The schools were approached by representatives of the Roman Middlewich Project and invited to create displays and costumes relating to the Roman Empire and life in the Roman era to be presented in an educational marquee during the Roman Middlewich Festival.

Those children who had created their own costumes were also encouraged to take part in the pre-festival procession which began at the Victoria Building, Civic Way and wound its way through the town finishing at the festival site on Harbutt's Field.

Pupils at Middlewich High School studied Roman history for weeks prior to the festival and created a number of Roman relief sculptures and block relief paintings as well as a papier mache scale model of Harbutt's Field, complete with the original Roman fort.
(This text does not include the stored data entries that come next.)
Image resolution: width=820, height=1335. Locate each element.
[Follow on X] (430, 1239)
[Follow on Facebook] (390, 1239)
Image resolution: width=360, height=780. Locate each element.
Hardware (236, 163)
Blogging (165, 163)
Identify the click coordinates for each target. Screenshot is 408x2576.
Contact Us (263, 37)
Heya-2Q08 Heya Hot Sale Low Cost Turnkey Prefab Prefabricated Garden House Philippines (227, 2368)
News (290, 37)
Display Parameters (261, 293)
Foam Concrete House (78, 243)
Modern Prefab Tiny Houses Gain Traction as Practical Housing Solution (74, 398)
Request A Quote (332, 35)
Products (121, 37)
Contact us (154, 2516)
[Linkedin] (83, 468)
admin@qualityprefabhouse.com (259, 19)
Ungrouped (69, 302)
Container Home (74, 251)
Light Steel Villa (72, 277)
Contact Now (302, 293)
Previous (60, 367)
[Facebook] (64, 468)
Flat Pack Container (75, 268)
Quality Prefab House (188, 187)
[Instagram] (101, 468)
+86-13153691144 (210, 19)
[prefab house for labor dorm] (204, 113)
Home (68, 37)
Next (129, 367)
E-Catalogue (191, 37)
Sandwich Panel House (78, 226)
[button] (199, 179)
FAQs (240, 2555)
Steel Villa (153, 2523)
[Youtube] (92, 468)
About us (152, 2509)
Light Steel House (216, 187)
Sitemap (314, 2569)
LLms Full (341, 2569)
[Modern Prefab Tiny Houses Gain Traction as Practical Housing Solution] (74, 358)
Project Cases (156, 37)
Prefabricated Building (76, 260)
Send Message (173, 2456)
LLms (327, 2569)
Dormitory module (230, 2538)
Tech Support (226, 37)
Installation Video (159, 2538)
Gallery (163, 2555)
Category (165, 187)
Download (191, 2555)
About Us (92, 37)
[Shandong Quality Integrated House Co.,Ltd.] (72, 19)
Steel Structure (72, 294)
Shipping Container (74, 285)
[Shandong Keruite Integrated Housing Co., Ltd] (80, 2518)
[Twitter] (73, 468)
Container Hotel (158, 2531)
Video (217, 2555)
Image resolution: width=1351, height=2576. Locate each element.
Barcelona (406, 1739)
The school had also designed and built an early Roman odometer, a huge wheel like machine, which was used to measure the distance between two points.

Middlewich Primary School pupils spent half a term looking at the way the Romans lived and how they designed and built their villages and towns as well as studying mosaic work.

To show exactly what they had learned the pupils designed and constructed their own Roman settlement, including a coliseum, soldiers barracks and games arena from cardboard and paper, they also created a huge mosaic of the school's emblem.

St Mary's Roman Catholic Primary School also contributed to both the marquee and the procession by producing authentic period costumes and a display detailing Roman arts and crafts and a series of papier mache busts.